[Text block]
=== Section Start ===

Narrowing Down Choices Speeds Up Flexible Organic Semiconductor Development

Though inorganic materials like silicone are strong and fast, researchers have been trying to find organic materials for semiconductors with the flexibility needed to make products like roll up displays a reality. But the time it takes to develop and synthesize enough candidate material for a semiconductor takes years, so researchers at Stanford University (Stanford, CA) and Harvard University (Cambridge, MA) figured out a way to narrow down potential materials so they could focus on the most promising candidate compound.

Starting with a material known as DNTT, which previous research had shown to be a promising organic semiconductor, the team combined this parent material with seven compounds aiming to enhance chemical and electrical properties. To determine how successful the compounds would be as a semiconductor, they need to transfer energy charges quickly and easily from one molecule to another. The team looked at the structural and chemical properties and determined that two compounds would most readily accept a charge, and one was considerably faster in passing the charge between molecules, so it was determined to be the winner.

After a year and a half of perfecting the compound and making enough of it to test, the final yield only produced 3 percent usable material that still had to be purified. But the educated narrowing process picked the right material, which in tests was shown to double the speed of the parent material. In comparison to amorphous silicone used in LCD monitors and televisions, this new material is more than 30 times faster.

The team is hoping to use this predictive approach to not only discover other organic semiconductor materials, also but to apply the method to develop high-efficiency material for organic solar cells, a product in such demand that waiting years to synthesize multiple candidates isn't an option. The work was published in the August 16 issue of Nature Communications.

=== Section End ===

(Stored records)
=== Section Start ===

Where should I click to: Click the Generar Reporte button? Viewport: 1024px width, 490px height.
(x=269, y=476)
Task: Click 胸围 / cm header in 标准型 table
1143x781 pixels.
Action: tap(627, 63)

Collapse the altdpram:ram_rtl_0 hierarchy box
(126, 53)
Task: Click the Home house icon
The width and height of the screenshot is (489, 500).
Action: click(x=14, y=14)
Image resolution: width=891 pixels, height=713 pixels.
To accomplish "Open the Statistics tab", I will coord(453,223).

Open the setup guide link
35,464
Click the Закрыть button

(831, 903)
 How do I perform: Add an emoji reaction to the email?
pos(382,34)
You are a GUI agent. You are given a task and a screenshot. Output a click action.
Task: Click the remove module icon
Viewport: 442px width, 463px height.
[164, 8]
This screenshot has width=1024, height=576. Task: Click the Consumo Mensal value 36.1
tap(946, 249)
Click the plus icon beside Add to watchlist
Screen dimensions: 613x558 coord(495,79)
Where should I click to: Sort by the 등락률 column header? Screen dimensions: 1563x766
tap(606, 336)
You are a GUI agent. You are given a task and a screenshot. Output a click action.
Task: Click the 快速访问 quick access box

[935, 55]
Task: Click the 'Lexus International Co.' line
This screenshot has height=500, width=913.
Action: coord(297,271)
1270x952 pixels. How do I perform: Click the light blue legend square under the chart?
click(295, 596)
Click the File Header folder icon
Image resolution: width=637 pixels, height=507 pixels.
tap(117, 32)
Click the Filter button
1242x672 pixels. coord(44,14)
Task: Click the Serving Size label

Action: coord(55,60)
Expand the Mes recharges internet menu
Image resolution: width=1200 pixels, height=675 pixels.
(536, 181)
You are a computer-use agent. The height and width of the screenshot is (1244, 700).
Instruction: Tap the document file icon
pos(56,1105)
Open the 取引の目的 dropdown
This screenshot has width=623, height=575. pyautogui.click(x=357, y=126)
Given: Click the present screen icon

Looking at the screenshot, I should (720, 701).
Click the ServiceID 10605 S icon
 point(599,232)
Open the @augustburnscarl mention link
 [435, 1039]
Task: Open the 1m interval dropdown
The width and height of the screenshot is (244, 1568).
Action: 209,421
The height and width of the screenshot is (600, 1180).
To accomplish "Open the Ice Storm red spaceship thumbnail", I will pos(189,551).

=== Section End ===

[Exercise A] Write out the part of the organic semiconductor article between "After a year" and "of Nature Communications.", inclusive.
[Exercise B] According to the organic semiconductor article, how much faster is the new material than the amorphous silicone used in LCD monitors and televisions?

[Exercise output A]
After a year and a half of perfecting the compound and making enough of it to test, the final yield only produced 3 percent usable material that still had to be purified. But the educated narrowing process picked the right material, which in tests was shown to double the speed of the parent material. In comparison to amorphous silicone used in LCD monitors and televisions, this new material is more than 30 times faster.

The team is hoping to use this predictive approach to not only discover other organic semiconductor materials, also but to apply the method to develop high-efficiency material for organic solar cells, a product in such demand that waiting years to synthesize multiple candidates isn't an option. The work was published in the August 16 issue of Nature Communications.

[Exercise output B] More than 30 times faster.